A Ninja looks over a cooking fire

Culinary Treasures of 17th Century Japan: Nourishing the Ninja’s Soul

Discover the culinary delights of 17th-century Japan, as a ninja shares the unique flavors and traditions that nourished their soul.

As a ninja in feudal Japan, my life was shrouded in secrecy and danger, yet amidst the shadows, there was solace and pleasure to be found in the distinctive foods that adorned my table during the 17th century.

During that era, Japanese cuisine boasted a range of flavors and ingredients that differ from those enjoyed today. One of my cherished culinary delights was “funazushi,” a traditional dish made from fermented lake fish. The unique process of preserving the fish in salt and rice for months resulted in a pungent and tangy delicacy. The complex flavors danced on my tongue, leaving a lasting impression that only time and craftsmanship could create.

Funazushi is fish preserved in salt here are some thin cut slices laid out on a plate.
Funazushi is fermented fish, preserved in salt.

Another culinary treasure of the time was “hoshigaki,” dried persimmons. This labor-intensive process involved meticulously peeling and hanging the persimmons to dry in the winter air. The result was a sweet yet slightly tangy fruit, its texture transformed into a rich, chewy treat. With each bite, the concentrated essence of the persimmon filled my senses, reminding me of the ingenuity and resourcefulness of our ancestors.
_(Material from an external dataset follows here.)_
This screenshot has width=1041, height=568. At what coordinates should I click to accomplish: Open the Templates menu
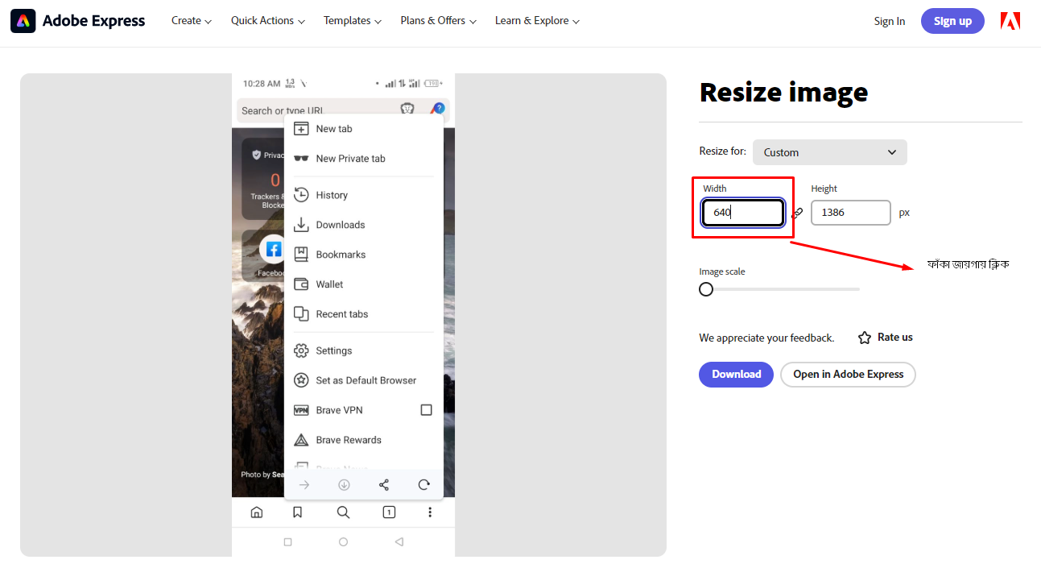point(352,21)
Hoshigaki -3 dried persimmons are laid out on a rectangular tray
Hoshigaki – dried persimmons

In the realm of vegetables, “gobo,” or burdock root, held a special place in my heart. This fibrous and earthy root was often simmered in soy sauce and mirin until tender, creating a dish known as “kinpira gobo.” The harmonious blend of flavors, along with the slight crunchiness of the root, made it a delightful companion to rice and a staple on my plate.

Kinpira gobo, julienne cut burdock root is mixed with carrot and lotus root and tossed in a small bowl. Wooden chopsticks are sitting nearby.
Kinpira Gobo is made with julienne cut burdock roots and sometimes mixed with other root vegetables

Furthermore, “yakitori” took on a different form during that period. Instead of using chicken, as is customary today, skewers of grilled meat were often made with wild game, such as boar or deer. The succulent and slightly gamey flavors mingled with the smokiness of the grill, creating a dish that satisfied both my taste buds and my warrior’s spirit.
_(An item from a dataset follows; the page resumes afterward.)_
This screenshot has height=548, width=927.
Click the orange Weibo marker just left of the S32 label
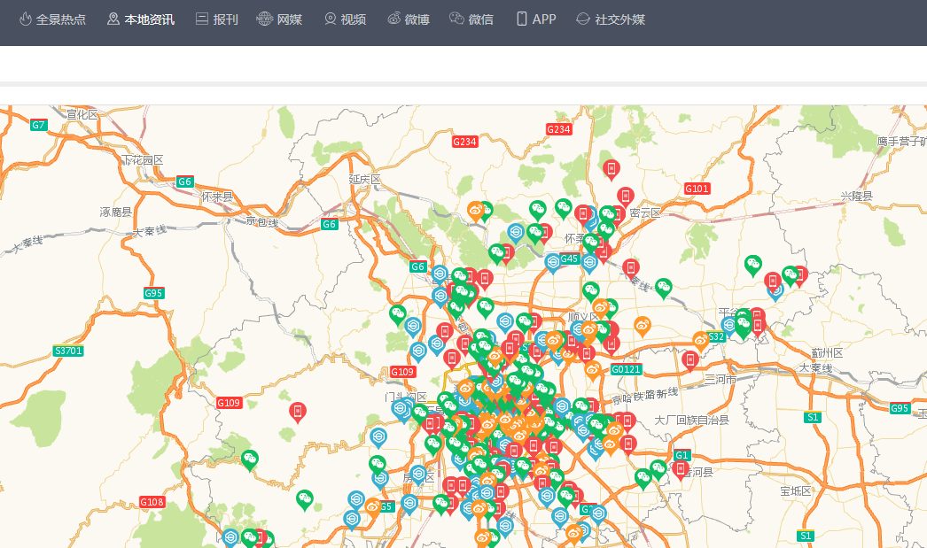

Reflecting on the unique foods of the 17th century brings back memories of the distinct flavors that defined my existence. These dishes were a testament to the ingenuity and resourcefulness of our ancestors, who transformed simple ingredients into culinary masterpieces. Each bite was a journey through time, connecting me to the rich history of my homeland.

As a ninja, my love for these traditional delicacies was not only a source of nourishment but also a reminder of the resilience and creativity that defined our culture. It served as a testament to the ability to find joy and pleasure even in the most challenging of times.

Yakitori on skewers cooking over an open flame
Yakitori in feudal Japan was often prepared with wild game such as boar or venison cooked on skewers over an open flame

In the quiet moments between missions, when I savored the lingering tastes of funazushi, hoshigaki, kinpira gobo, or yakitori, I found solace and a connection to the past. These foods became more than sustenance; they were a link to the traditions and heritage that shaped me as a ninja and as a person.

Thus, I am forever grateful for the distinct flavors of that era’s Japanese cuisine, for they not only nourished my body but also fed my soul, reminding me of the resilience and beauty that can be found in simplicity and tradition.

Authors note: All of these dishes that were enjoyed during Japan’s feudal era can still be enjoyed today.